** Required action **
Repeat every entry exactly as it stands. Omit the images.
======== Exercise data ========
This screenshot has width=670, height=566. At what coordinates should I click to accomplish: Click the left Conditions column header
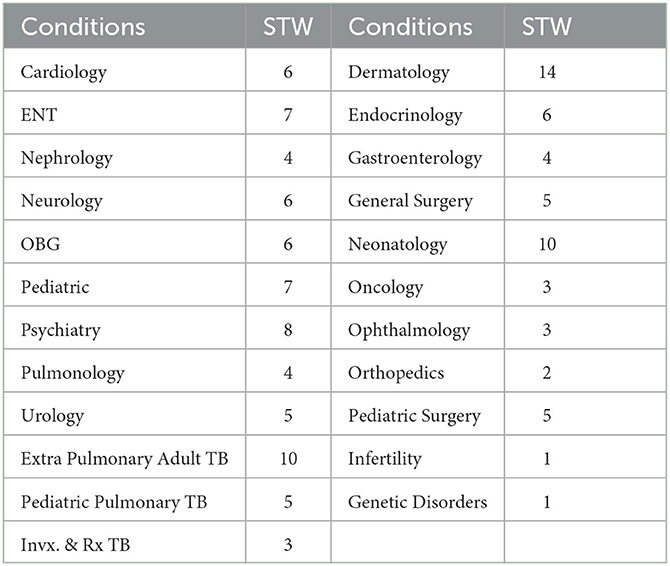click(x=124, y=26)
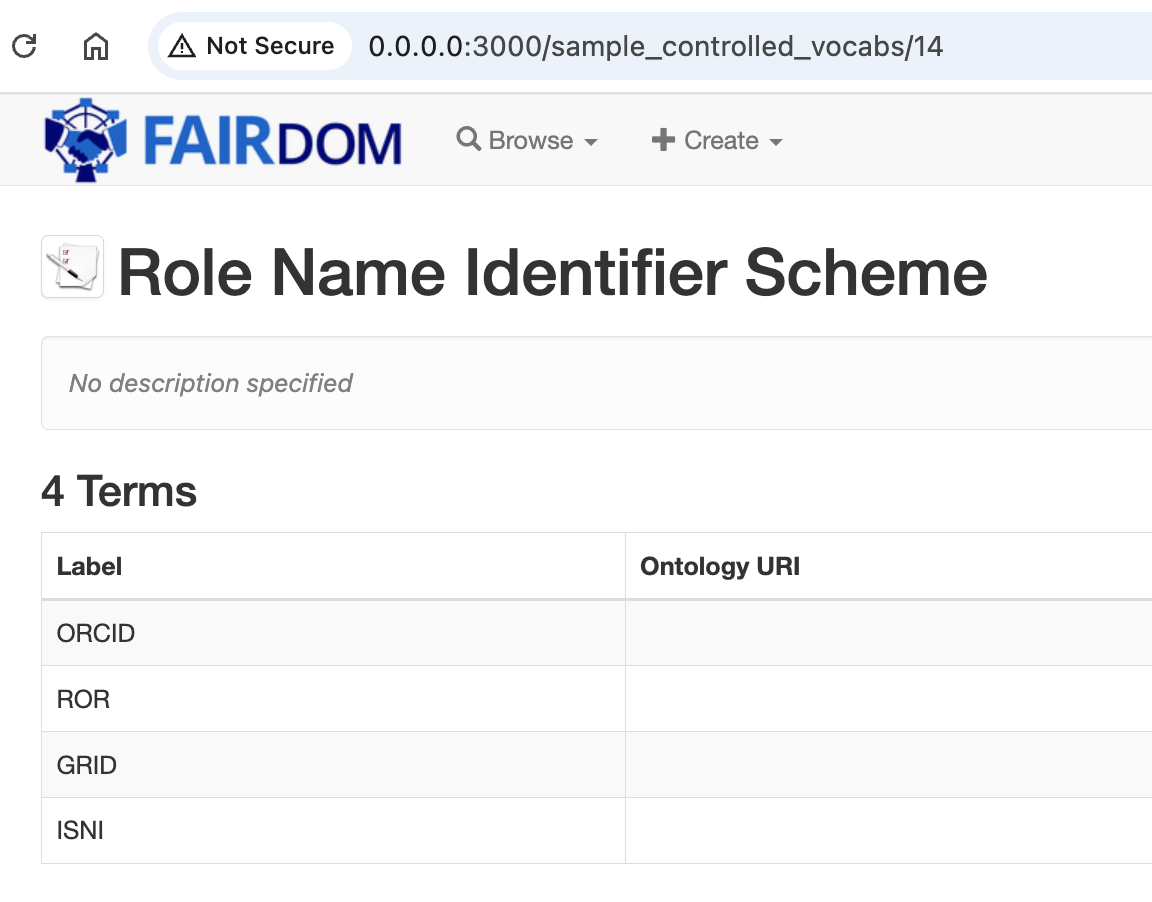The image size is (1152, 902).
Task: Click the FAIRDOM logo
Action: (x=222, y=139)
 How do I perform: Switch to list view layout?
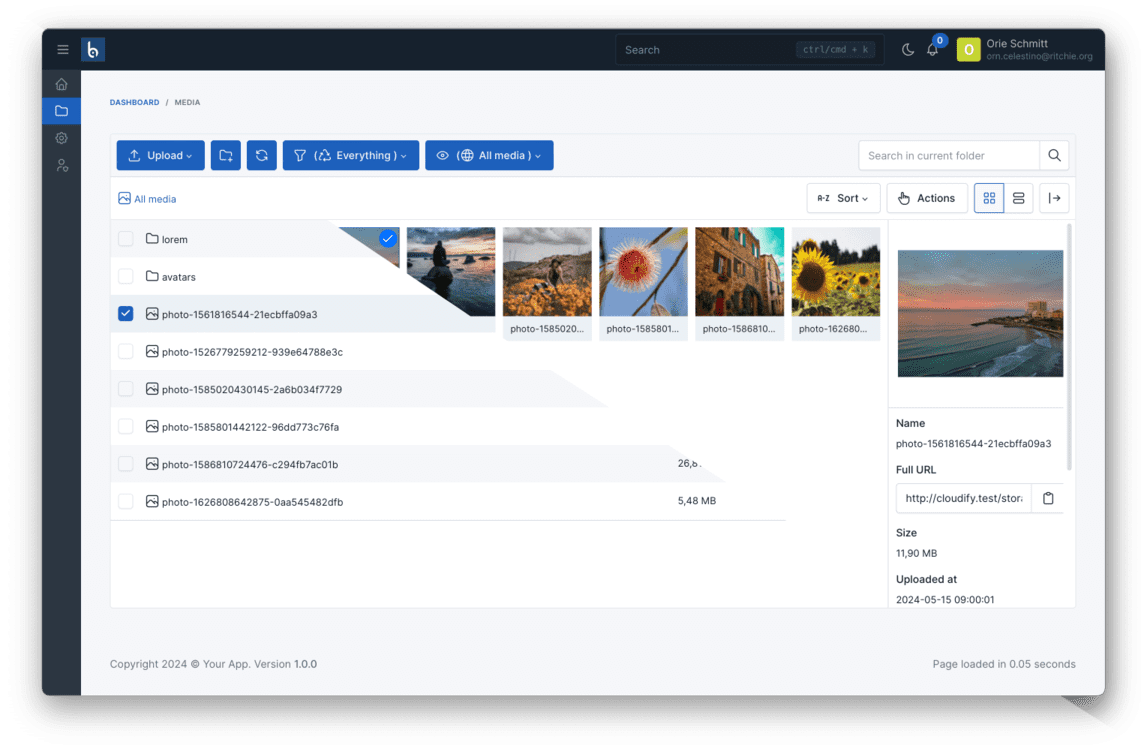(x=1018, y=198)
========
** Output below **
This screenshot has width=670, height=566. At what coordinates should I click to accomplish: Click the left Conditions column header
click(x=124, y=26)
The image size is (1152, 902).
Task: Click the FAIRDOM logo
Action: (x=222, y=139)
 How do I perform: Switch to list view layout?
(x=1018, y=198)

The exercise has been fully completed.